Required work: Please set the lines down again exactly, from the top of the entries through the line that contains "Select the 15 дек. воскресенье date tab".

Extracted material:
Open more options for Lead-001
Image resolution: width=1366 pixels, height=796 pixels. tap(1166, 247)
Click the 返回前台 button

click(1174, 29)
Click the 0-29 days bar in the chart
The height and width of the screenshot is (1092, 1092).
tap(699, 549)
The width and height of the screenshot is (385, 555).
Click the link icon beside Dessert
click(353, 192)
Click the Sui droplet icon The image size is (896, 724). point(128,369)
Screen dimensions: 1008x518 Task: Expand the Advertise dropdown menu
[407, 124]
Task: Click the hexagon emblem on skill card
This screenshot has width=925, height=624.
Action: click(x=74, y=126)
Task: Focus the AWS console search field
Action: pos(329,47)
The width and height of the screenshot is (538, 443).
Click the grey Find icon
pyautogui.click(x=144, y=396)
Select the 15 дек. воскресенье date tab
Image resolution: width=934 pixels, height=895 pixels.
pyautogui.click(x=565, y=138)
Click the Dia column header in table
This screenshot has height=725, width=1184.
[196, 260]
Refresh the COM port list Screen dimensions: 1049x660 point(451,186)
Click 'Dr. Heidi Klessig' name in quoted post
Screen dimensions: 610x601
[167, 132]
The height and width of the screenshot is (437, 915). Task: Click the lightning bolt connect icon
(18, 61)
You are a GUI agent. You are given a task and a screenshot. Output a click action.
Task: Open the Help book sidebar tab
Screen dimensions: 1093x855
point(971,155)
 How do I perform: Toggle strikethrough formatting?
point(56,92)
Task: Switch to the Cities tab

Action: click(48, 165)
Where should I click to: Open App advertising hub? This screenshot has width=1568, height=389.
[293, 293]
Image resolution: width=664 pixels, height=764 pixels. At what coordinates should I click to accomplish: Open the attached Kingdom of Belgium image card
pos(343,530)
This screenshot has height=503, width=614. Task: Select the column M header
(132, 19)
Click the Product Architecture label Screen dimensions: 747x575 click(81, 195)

Exercise solution:
Open more options for Lead-001
Image resolution: width=1366 pixels, height=796 pixels. tap(1166, 247)
Click the 返回前台 button

click(1174, 29)
Click the 0-29 days bar in the chart
The height and width of the screenshot is (1092, 1092).
tap(699, 549)
The width and height of the screenshot is (385, 555).
Click the link icon beside Dessert
click(353, 192)
Click the Sui droplet icon The image size is (896, 724). point(128,369)
Screen dimensions: 1008x518 Task: Expand the Advertise dropdown menu
[407, 124]
Task: Click the hexagon emblem on skill card
This screenshot has width=925, height=624.
Action: click(x=74, y=126)
Task: Focus the AWS console search field
Action: pos(329,47)
The width and height of the screenshot is (538, 443).
Click the grey Find icon
pyautogui.click(x=144, y=396)
Select the 15 дек. воскресенье date tab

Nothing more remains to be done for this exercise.